Establish a handshaking protocol between the PC and Arduino app. A generic one is xon/xoff.

Establish a handshaking protocol between the PC and Arduino app. A generic one is xon/xoff.

As I wrote you can do that but it usually doesn't make sense. As I don't know what kind of data you're transferring, I'm not able to suggest what to do in the specific case.

The problem occurs when the Arduino tries to send serial data to the IDE's "serial monitor" at a continuous high speed of 115200 baud.

My serial monitor is able to receive at 115200 baud without ceasing. Is your PC ancient?
What's the problem? Do some characters get lost? Did you check the memory on the PC?

My PC is no problem I can take in 1.8 megabits per second reliably (i.e. through a TTY port using Minicom). The problem is the slow, clumsy way that the Arduino IDE handles incoming serial data.

Nobody says you have to use the serial monitor of the IDE. Use any serial terminal you have and that works.

Of course in software. What I want to do is know when the Arduino serial monitor buffer is getting full (already know how to do that) and THEN via the USB/Serial link tell the Arduino board to stop for a bit until the Arduino IDE buffer empties somewhat.

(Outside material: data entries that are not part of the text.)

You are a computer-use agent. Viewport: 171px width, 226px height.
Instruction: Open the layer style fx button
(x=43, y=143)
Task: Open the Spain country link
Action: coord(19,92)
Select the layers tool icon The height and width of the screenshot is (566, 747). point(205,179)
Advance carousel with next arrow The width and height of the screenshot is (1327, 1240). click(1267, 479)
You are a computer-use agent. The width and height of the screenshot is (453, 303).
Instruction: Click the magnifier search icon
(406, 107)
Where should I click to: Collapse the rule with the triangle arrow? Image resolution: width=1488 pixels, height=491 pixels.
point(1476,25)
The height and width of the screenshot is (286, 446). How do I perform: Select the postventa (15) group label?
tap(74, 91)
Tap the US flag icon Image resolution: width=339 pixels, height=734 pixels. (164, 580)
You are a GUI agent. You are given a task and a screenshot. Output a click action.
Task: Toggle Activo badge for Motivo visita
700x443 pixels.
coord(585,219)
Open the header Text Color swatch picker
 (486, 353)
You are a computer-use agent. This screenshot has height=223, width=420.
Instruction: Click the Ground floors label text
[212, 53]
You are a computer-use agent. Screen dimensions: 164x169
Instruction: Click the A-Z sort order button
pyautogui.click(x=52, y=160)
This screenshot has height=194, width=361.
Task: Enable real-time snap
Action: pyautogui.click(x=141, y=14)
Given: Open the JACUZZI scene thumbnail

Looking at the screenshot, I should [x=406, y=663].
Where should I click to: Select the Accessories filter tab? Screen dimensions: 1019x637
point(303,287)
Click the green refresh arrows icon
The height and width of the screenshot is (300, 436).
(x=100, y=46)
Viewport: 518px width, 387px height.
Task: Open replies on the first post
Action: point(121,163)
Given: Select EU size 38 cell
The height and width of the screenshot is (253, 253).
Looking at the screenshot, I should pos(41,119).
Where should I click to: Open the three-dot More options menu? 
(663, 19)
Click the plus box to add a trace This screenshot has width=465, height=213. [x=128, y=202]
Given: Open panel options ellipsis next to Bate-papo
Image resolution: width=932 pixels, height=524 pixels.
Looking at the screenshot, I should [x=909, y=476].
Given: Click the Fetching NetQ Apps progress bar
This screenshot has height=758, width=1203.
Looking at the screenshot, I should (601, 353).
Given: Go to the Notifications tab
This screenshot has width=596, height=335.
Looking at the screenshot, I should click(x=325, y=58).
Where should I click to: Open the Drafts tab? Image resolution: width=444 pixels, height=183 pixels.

That means you want to change the IDE software (that's the only part of the game that knows when it's not able to get all the bytes from the driver) or even worse, change the driver to do so.
Of course you can do that, your sketch must implement that but usually data sent to the PC cannot be sent later on, especially not if you have a constant stream of data. Remember an UNO has 2kB of RAM, so let's say you have a simple sketch so you can free 500 bytes for buffering, that will be filled in about 50ms at that speed. Excuse me but your trying a change at the wrong end.

That would work, but I want a "generic" non-hack solution.

You can use the XON/XOFF variant, but that's much more of a hack because you have to change either the Linux driver or the IDE software. The simplest solution is still to simply use another serial terminal if your IDE isn't reliable enough to keep up with your data stream.